Yabancı medya da “hükümeti bu konuda yetersiz kalmak” ile suçlarken, Cumhurbaşkanı Recep Tayyip Erdoğan’ı da “açık fikirli olmamak” ile eleştiriyor. Ajans France-Presse muhalefet partilerinin deniz salyası komitesi kurulması fikrinin reddedilmesini konu başlığı yaparak “siyasetin karar mekanizmasını etkilememesi gerektiğini” vurguluyor.
Gemi çalışanı Burak Yenilmez, Arab News ile yaptığı söyleşide, “15 yılı aşkın süredir buralarda seyahat ediyorum, zaman zaman salya olurdu fakat miktarı çok azdı. Bu yıl durum çok kötü.

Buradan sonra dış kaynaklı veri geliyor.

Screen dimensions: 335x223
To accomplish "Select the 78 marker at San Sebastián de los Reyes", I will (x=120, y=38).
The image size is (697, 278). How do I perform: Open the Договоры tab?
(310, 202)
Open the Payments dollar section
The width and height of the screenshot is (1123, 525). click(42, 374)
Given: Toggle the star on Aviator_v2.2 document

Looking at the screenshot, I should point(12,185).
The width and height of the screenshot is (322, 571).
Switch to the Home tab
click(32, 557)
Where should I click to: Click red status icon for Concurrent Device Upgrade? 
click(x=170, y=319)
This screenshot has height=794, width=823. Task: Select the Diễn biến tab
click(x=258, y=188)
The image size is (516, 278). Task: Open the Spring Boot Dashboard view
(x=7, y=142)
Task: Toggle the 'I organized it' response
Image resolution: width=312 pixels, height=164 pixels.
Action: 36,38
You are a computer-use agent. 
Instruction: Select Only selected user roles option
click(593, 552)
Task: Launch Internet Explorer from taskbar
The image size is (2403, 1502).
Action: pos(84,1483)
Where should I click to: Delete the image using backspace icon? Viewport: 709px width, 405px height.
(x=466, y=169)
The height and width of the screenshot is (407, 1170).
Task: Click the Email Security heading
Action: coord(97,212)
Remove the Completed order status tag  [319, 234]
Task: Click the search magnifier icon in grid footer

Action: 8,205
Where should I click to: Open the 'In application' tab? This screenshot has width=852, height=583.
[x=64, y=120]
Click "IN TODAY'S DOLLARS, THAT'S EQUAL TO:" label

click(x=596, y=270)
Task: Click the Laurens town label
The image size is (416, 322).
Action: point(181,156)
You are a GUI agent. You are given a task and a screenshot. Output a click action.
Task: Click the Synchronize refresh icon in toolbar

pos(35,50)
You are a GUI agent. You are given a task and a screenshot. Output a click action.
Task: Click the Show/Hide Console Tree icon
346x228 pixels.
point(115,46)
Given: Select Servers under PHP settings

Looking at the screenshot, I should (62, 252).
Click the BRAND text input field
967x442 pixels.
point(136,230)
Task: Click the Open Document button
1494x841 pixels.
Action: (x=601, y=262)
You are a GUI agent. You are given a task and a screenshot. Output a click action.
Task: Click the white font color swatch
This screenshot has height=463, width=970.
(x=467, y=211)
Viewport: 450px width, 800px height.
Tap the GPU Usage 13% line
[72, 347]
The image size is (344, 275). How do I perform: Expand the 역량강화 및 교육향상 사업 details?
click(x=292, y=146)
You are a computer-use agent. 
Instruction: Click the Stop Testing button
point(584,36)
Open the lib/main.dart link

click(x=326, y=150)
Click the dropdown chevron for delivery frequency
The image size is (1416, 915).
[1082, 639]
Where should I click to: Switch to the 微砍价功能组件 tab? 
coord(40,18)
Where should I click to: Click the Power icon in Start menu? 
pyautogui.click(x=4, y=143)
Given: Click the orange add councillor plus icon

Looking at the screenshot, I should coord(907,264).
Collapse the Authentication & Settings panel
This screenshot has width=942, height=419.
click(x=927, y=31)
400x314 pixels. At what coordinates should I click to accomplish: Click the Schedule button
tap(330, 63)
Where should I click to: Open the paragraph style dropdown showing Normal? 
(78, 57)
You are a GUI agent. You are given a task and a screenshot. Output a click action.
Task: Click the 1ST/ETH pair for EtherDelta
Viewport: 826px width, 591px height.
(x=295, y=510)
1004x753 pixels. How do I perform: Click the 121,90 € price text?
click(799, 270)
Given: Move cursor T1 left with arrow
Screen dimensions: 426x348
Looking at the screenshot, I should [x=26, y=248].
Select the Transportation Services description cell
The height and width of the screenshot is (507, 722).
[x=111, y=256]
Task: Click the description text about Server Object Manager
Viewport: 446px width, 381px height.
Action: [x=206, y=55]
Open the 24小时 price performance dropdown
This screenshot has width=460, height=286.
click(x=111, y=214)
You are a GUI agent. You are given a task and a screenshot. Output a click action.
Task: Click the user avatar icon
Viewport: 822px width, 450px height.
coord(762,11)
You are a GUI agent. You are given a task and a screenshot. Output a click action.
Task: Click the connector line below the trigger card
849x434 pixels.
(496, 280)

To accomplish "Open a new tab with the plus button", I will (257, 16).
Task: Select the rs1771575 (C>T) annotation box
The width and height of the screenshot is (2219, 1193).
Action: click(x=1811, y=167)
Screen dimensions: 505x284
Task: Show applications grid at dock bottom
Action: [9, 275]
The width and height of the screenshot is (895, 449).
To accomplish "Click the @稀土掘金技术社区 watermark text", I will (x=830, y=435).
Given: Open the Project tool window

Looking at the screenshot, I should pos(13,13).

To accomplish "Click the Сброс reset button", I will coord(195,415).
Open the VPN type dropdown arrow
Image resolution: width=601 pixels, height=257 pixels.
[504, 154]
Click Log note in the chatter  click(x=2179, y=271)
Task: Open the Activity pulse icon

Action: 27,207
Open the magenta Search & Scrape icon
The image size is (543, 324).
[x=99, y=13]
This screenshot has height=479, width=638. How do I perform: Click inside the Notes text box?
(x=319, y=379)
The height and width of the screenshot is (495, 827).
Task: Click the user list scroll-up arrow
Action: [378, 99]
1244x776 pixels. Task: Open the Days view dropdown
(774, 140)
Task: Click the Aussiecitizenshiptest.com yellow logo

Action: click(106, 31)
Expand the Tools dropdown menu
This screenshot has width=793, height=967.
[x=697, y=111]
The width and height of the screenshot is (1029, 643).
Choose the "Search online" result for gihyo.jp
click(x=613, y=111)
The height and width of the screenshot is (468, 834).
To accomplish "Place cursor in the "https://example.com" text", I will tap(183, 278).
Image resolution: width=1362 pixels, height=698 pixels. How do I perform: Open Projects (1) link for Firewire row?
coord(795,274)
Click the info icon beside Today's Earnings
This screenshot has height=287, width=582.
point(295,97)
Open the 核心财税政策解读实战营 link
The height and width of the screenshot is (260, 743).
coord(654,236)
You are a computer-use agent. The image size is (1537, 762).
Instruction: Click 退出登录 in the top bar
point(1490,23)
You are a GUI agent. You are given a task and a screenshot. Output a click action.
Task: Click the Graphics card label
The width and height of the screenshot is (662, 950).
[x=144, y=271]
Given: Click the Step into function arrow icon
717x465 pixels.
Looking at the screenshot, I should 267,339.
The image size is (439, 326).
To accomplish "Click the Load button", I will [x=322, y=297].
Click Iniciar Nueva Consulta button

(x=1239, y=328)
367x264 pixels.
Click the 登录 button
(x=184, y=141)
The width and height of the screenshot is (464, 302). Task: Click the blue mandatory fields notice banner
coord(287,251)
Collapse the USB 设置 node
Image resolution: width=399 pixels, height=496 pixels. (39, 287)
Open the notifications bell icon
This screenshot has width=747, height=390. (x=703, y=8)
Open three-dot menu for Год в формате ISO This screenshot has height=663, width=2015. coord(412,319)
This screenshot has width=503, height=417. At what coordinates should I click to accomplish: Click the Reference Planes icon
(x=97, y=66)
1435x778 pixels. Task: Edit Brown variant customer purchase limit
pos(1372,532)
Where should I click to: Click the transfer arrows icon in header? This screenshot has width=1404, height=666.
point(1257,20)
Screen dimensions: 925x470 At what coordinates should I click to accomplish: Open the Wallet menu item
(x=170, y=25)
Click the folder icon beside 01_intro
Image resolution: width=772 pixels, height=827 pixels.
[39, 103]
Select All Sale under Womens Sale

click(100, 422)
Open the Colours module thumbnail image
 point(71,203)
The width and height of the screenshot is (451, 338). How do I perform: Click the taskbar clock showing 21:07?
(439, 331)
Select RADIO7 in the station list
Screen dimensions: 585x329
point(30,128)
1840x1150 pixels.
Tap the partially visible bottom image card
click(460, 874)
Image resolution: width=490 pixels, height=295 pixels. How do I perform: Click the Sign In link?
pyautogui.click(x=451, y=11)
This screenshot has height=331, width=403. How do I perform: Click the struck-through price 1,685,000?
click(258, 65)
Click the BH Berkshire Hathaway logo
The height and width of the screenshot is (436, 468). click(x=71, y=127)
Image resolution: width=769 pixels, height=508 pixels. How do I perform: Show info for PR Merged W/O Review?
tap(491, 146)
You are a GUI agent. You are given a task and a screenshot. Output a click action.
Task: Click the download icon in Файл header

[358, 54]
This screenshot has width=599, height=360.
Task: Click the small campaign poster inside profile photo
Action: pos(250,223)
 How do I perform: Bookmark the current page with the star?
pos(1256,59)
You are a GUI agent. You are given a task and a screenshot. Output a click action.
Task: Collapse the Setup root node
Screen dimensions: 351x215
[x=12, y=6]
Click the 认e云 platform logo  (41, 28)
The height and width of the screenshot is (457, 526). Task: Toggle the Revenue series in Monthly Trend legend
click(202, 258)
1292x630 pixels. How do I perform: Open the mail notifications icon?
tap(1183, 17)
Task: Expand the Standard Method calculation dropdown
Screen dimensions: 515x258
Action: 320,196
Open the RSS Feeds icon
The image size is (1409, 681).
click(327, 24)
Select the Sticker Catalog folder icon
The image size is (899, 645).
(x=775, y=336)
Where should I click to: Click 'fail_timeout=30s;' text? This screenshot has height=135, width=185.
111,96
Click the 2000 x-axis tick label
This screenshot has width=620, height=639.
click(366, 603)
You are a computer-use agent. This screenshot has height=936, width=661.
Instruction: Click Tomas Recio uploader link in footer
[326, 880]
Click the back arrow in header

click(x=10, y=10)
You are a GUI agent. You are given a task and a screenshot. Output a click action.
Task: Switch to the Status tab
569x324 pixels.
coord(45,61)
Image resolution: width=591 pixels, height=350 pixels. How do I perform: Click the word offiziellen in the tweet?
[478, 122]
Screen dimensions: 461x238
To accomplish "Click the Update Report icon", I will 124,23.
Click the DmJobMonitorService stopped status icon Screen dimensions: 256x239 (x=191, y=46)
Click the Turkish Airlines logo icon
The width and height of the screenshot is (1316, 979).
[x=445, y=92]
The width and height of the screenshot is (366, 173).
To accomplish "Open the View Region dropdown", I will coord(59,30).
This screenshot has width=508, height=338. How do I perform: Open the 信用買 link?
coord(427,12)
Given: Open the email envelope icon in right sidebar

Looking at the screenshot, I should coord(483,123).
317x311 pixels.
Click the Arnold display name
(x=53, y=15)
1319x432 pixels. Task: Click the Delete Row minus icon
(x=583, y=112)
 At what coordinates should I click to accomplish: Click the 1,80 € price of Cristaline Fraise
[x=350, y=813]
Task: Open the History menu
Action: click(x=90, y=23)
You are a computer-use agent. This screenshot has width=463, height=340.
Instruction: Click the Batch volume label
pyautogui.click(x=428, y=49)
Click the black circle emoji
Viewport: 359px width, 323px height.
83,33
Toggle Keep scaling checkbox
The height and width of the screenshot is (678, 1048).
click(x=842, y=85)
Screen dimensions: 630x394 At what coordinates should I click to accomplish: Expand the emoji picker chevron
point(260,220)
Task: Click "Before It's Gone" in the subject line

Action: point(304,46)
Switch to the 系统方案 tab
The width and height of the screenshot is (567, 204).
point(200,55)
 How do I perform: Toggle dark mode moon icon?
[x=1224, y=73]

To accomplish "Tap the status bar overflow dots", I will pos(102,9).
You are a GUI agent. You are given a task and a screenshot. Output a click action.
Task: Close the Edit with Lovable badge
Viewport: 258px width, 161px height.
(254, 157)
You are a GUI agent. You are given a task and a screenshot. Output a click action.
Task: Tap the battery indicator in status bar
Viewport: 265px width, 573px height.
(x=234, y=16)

Görüntüsü çok pis ve kokusu çok keskin.” diyor.
İstanbul Üniversitesi Biyoloji Profesörü Muharrem Balcı, “bu yıl olduğu gibi ilkbaharda kontrolden çıkan alglerin güneşi engellediğini, balıklar ve deniz canlıları için oksijen tükenmesine neden olduğunu” söylüyor.
Deniz sümüğü, adını mukus benzeri görünümünden alır, ancak aslında küçük yaratıklar tarafından üretilen devasa bir organik madde patlamasıdır. Azot ve fosfor gibi elementler içeren kirlilik denize akar ve fitoplankton gibi minik canlıların gelişip kontrolü ele geçirmesine izin verir.
Fitoplanktonun sıcak su içerisinde büyüyor olması denizlerin ve okyanusların giderek ısınması sorunu karşısında artış gösteriyor.
İstanbul Üniversitesi Su Bilimleri Fakültesi Öğretim Üyesi Prof. Dr. Bayram Öztürk katıldığı Teke Tek programında, “Müsilaj istilası 50’li yıllarda bir iki gün olurken 80’li yıllarda bu arttı, bugünkü tablo ne beklenmedik ne de sürpriz, ama bu denli artmasını biz dahi beklemiyorduk.” diyor.
Bugün Türkiye’nin Ege ve Akdeniz’de koruma alanları varken, kendi iç denizi Marmara’da ve Karadeniz’de koruma alanı bulunmamakta. Prof. Dr. Bayram Öztürk, 2010 yılında araştırma ekibiyle katıldığı bir sempozyumda koruma alanı oluşturma projesini dile getirirken araştırmaları müsilajın artarak devam edeceğini gösteriyordu.
Sorun yalnızca Marmara’da değildir. Karadeniz ve Ege’de de müsilaj sorununun görülüyor olması problemin büyüdüğünü göstermektedir. Marmara Denizi iç denizimiz olduğundan dolayı hiçbir sözleşmeye tabi değildir.
Herhangi bir sözleşmeye tabi olmaması zamanında verilmiş stratejik bir karardır. Fakat, bu kararla beraber bugünkü tablo tamamıyla bizim kontrolümüz altında olan Marmara Denizi’ni iyi korumadığımızı gösteriyor.
Çevre Bakanlığı’nın konuya ilişkin Marmara’yı koruma alanı yapma projesi doğru ama gecikmiş bir karardır.
Araştırmalar, azot ve fosfor kökenli kirleticilerin yüzde 40’ının azaltılması durumunda sorunun beş sene içerisinde giderileceği ve normal hale dönülebileceğini gösteriyor.
Çevre Bakanlığı Marmara’yı koruma alanı yapmanın yanı sıra atıkları azaltmaya odaklanmalı ve deniz deşarjörlerini denetim altına alarak denize akıtılan atıkların filtrelenme süreçlerini kontrol etmelidir.